As maroon_5 says the VWH are meeting in ciren park


----------



## the watcher (7 December 2007)

Or a bit further afield, the Heythrop Hunt meet in Chipping Norton market place - but you would be one of nearly 1000 spectators, it is a bit of an event


----------



## Maesfen (7 December 2007)

Don't know whether they still do, but the Beaufort always used to meet at the cattle market in Tetbury; really lovely place!  It's not far from Cirencester either, virtually straight road!


----------



## monica987 (7 December 2007)

Another for VWH and I will be there aswell


----------



## Cahill (7 December 2007)

[ QUOTE ]
Another for VWH and I will be there aswell 
	
	
		
		
	


	





[/ QUOTE ] 

me too,up the hill,past the band and by the hollow.


----------



## monica987 (7 December 2007)

Will you be on horse back y_c??


----------



## Cahill (7 December 2007)

sadly no.i think my cob would blow her brains.
out of all the horses/ponies i have had,she is the one i feel most suited to(had her near 9 years,i think)but hunting is the the one thing that would be too exiting for her.boing boing.


----------



## Happy Horse (8 December 2007)

THanks guys!  Do you know what time the VWH meet is?  I'll try and make it to that one.


----------



## Cahill (8 December 2007)

10.30/11


----------



## dotty1 (8 December 2007)

The Beaufort always meet at Worcester Lodge at Didmarton near Badminton on Boxing Day.  They meet in Tetbury old railway goods yard (no cattle market anymore) on New Years Day.
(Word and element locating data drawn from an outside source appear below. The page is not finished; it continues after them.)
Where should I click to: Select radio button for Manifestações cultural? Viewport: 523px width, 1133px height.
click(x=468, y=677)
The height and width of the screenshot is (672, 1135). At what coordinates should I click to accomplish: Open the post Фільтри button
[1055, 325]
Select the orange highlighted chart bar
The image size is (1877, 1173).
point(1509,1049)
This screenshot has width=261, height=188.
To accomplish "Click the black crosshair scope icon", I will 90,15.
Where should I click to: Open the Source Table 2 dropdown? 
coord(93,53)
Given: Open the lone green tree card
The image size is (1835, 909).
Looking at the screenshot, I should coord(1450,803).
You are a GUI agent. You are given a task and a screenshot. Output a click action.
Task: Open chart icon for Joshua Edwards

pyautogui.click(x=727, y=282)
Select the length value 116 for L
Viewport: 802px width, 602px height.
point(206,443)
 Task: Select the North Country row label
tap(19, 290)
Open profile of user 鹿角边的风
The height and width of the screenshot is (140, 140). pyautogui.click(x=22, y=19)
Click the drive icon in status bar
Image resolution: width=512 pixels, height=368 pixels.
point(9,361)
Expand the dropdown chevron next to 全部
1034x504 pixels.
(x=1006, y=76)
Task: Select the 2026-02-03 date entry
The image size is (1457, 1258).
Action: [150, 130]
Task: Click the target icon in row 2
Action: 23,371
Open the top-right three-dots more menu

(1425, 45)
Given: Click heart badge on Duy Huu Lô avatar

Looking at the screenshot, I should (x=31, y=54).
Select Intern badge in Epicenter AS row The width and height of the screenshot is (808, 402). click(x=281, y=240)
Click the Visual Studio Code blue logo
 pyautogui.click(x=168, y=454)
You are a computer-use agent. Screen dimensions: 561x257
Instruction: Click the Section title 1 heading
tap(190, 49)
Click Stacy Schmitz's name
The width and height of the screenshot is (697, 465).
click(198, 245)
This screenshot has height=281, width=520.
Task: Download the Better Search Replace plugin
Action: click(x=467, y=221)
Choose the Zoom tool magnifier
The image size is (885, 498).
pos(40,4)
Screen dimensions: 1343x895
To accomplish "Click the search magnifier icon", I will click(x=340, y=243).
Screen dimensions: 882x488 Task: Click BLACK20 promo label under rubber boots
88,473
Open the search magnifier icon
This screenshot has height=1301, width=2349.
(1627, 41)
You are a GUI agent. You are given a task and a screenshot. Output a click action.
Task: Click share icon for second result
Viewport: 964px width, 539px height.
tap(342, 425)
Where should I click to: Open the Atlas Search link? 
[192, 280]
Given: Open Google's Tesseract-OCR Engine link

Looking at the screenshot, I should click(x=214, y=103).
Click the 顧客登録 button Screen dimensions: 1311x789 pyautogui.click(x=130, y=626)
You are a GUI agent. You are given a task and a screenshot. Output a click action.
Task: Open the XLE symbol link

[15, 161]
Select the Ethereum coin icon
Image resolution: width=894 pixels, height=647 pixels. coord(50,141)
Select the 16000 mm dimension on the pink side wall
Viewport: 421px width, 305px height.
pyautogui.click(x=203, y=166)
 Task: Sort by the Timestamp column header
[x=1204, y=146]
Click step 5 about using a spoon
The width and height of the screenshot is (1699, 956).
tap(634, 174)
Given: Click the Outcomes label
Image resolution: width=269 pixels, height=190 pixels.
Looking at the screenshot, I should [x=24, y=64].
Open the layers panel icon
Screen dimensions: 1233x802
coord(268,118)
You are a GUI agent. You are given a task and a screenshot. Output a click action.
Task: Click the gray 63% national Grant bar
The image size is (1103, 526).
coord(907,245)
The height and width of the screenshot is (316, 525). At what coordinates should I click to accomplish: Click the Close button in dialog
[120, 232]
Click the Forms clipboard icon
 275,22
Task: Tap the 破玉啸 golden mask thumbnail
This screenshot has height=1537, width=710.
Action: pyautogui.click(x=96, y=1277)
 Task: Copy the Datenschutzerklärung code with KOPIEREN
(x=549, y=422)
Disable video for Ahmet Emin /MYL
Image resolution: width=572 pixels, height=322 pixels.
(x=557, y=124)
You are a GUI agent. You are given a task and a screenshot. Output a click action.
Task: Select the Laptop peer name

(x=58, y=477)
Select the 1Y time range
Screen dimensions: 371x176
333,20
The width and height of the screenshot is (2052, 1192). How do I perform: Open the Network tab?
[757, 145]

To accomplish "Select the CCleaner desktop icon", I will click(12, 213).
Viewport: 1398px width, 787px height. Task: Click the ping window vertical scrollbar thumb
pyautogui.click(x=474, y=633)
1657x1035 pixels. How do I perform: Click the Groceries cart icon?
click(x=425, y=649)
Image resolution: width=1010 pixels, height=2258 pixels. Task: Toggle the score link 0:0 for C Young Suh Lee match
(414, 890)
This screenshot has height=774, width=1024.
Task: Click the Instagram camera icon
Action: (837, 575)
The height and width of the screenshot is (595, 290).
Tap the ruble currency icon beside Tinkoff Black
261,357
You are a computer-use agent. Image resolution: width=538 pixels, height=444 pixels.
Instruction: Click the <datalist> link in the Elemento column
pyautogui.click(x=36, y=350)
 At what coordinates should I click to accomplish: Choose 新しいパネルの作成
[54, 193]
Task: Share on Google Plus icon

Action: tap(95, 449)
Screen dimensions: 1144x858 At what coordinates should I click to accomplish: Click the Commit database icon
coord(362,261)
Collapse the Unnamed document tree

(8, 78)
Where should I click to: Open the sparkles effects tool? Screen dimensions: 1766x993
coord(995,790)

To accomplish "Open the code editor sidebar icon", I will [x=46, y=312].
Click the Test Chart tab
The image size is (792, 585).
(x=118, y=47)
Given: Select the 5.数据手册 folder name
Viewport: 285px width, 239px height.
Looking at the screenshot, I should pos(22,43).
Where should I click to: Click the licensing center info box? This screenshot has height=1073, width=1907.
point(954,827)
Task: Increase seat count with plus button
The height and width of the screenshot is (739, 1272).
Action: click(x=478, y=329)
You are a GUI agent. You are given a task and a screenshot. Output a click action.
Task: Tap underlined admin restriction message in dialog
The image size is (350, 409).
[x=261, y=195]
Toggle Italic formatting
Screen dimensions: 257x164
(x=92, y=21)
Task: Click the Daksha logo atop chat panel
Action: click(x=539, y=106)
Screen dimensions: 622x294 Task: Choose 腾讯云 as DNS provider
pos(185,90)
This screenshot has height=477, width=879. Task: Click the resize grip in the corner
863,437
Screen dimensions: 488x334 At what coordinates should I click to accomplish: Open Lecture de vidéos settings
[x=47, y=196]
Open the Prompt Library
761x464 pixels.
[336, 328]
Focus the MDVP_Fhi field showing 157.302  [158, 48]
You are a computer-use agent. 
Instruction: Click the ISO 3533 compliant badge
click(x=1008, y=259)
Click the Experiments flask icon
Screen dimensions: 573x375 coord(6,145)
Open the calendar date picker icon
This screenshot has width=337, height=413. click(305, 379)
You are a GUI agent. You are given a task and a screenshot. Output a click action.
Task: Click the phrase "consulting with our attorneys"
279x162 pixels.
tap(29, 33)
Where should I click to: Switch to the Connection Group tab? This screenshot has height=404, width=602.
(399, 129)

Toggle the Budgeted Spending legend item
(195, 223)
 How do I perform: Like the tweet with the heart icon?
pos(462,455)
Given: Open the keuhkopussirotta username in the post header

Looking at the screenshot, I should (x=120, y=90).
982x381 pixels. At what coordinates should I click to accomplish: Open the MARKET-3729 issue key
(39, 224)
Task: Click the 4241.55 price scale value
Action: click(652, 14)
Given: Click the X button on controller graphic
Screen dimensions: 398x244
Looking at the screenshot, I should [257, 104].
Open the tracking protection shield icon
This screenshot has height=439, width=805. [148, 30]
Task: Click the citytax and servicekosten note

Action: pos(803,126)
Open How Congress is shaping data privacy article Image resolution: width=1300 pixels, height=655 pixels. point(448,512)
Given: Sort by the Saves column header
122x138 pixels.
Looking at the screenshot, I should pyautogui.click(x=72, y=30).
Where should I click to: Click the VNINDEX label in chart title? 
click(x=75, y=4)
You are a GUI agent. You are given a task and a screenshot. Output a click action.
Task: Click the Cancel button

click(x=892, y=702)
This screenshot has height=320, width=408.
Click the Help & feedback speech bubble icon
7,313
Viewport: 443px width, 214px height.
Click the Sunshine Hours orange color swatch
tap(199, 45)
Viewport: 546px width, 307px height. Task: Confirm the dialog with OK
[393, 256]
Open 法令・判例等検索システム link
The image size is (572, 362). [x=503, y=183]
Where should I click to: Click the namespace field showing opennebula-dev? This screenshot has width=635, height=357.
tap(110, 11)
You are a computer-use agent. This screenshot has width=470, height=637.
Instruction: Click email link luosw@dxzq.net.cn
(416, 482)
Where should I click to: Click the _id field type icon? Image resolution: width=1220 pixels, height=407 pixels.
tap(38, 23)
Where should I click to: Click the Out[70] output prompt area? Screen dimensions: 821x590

Always Very busy(100s) at both.


----------



## monica987 (8 December 2007)

Well I will see you Happi Horse and y_c then - I will be with the spotty horse. I am on a small bay with a wierd stripe and will have a pink spotty stock


----------



## Cahill (8 December 2007)

will look out for you.
will be on foot with grandaughters and oh.


----------